— START OF Extracted entries —
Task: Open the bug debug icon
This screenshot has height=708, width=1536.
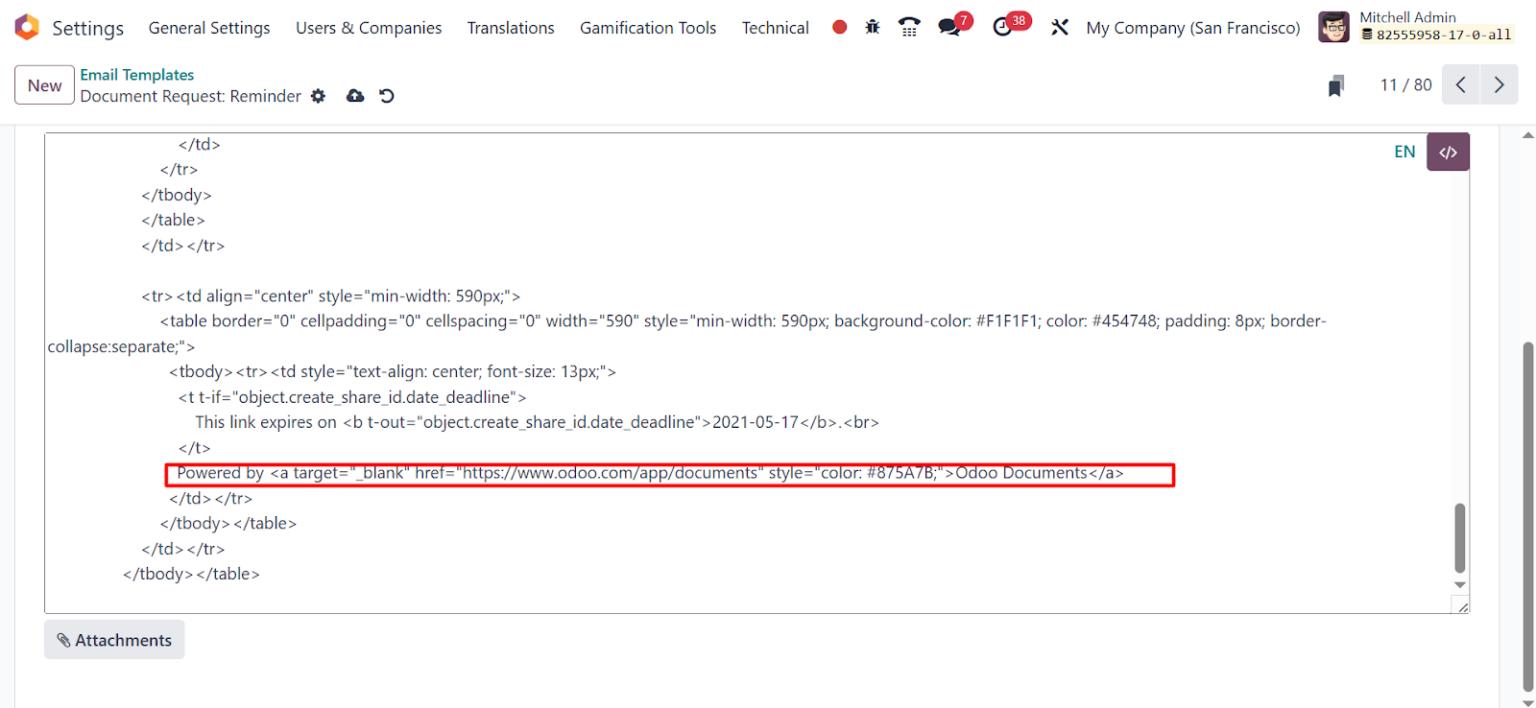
— END OF Extracted entries —
— START OF Extracted entries —
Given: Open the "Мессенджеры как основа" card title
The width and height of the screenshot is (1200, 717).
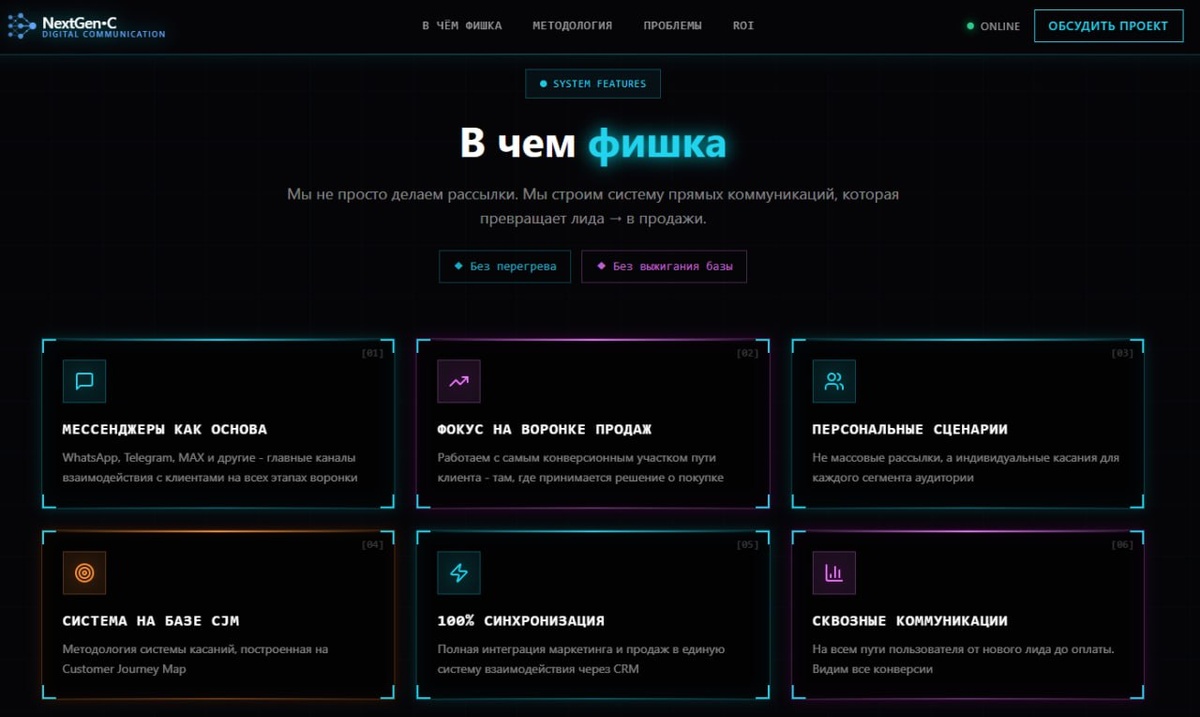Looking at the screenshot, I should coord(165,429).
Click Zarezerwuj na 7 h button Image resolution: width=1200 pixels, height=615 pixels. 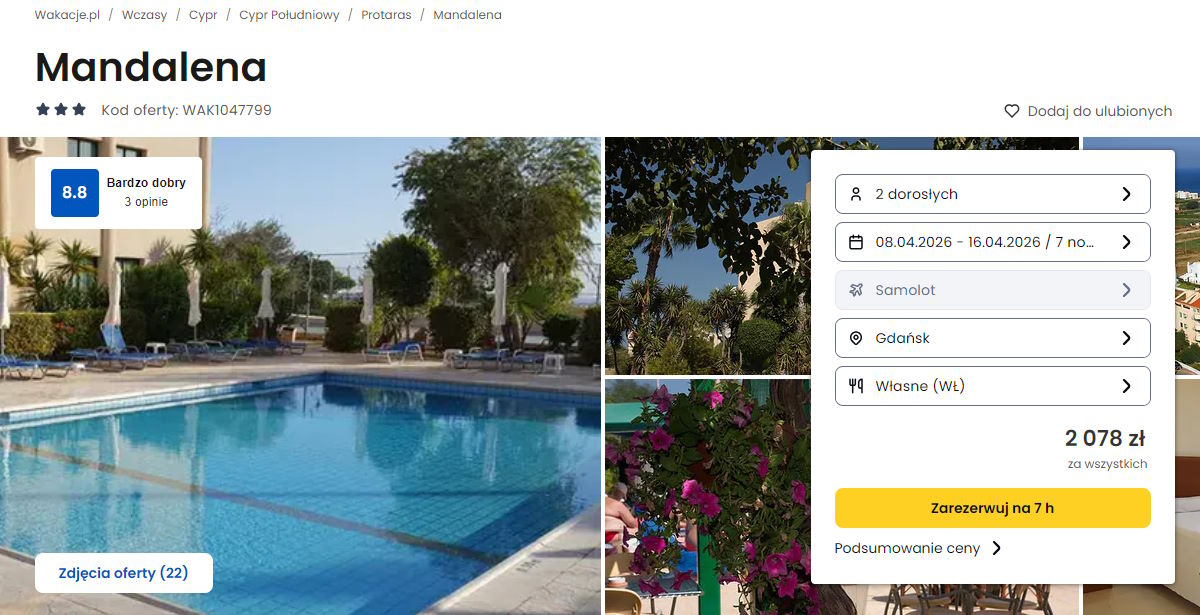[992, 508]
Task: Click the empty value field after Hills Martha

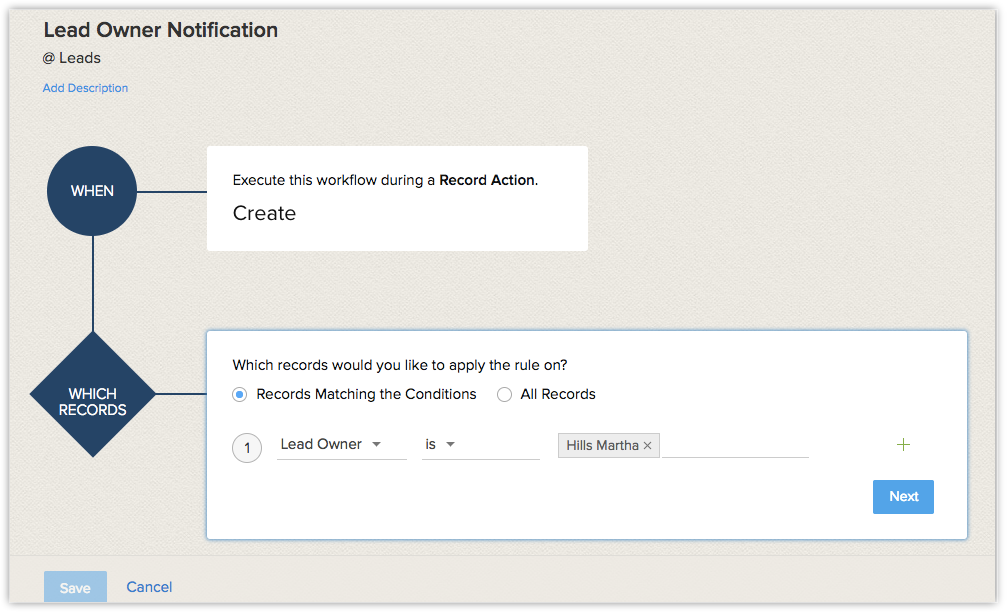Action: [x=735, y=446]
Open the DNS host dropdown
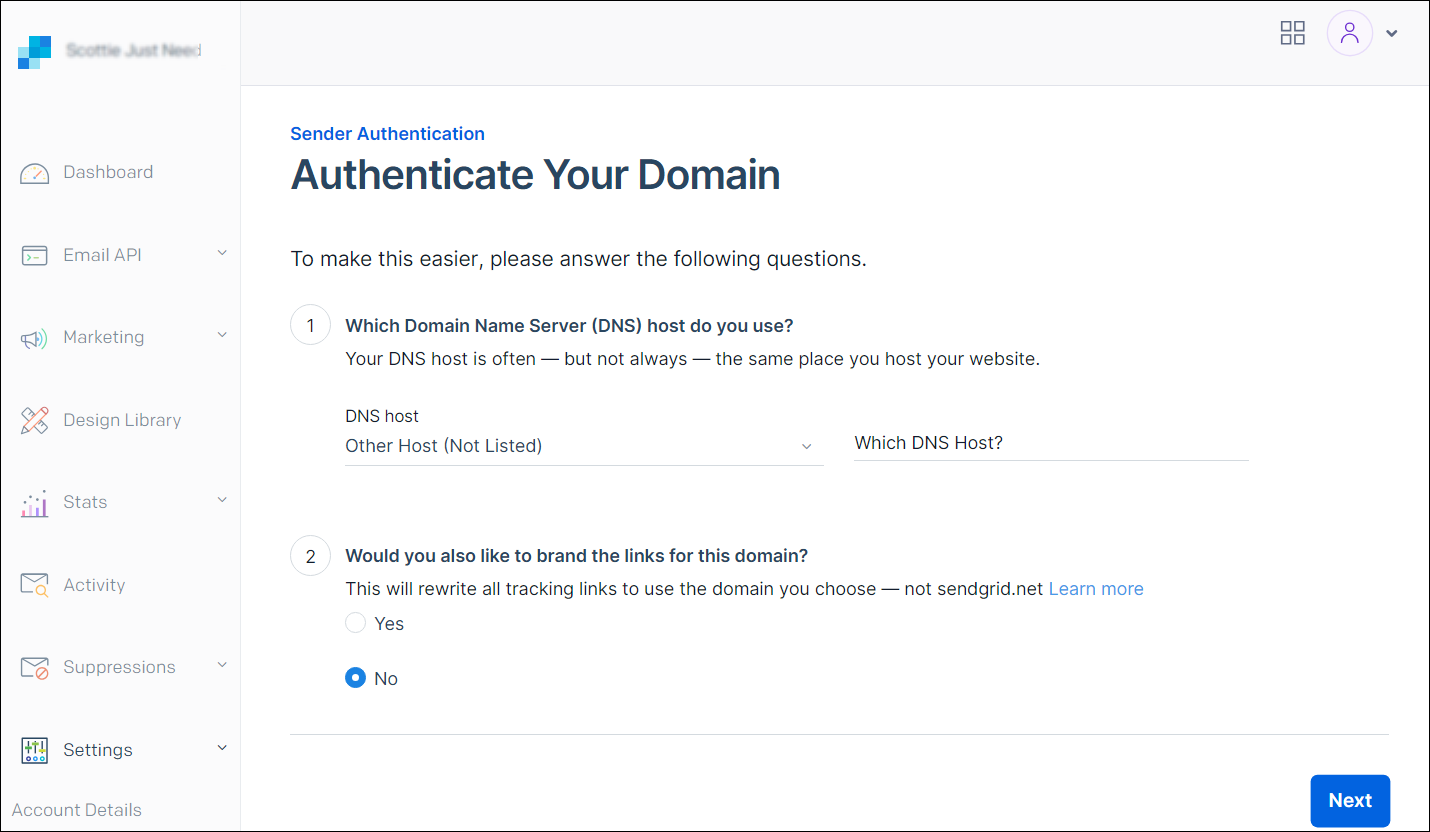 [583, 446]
— END OF Extracted entries —
* [Problem requirements]:
Starting at the line with "Task: Open the bug debug icon" and ending after the line with "This screenshot has height=708, width=1536.", swap "icon" for "button". Give back only those lines, with nothing else changed.

* [Response below]:
Task: Open the bug debug button
This screenshot has height=708, width=1536.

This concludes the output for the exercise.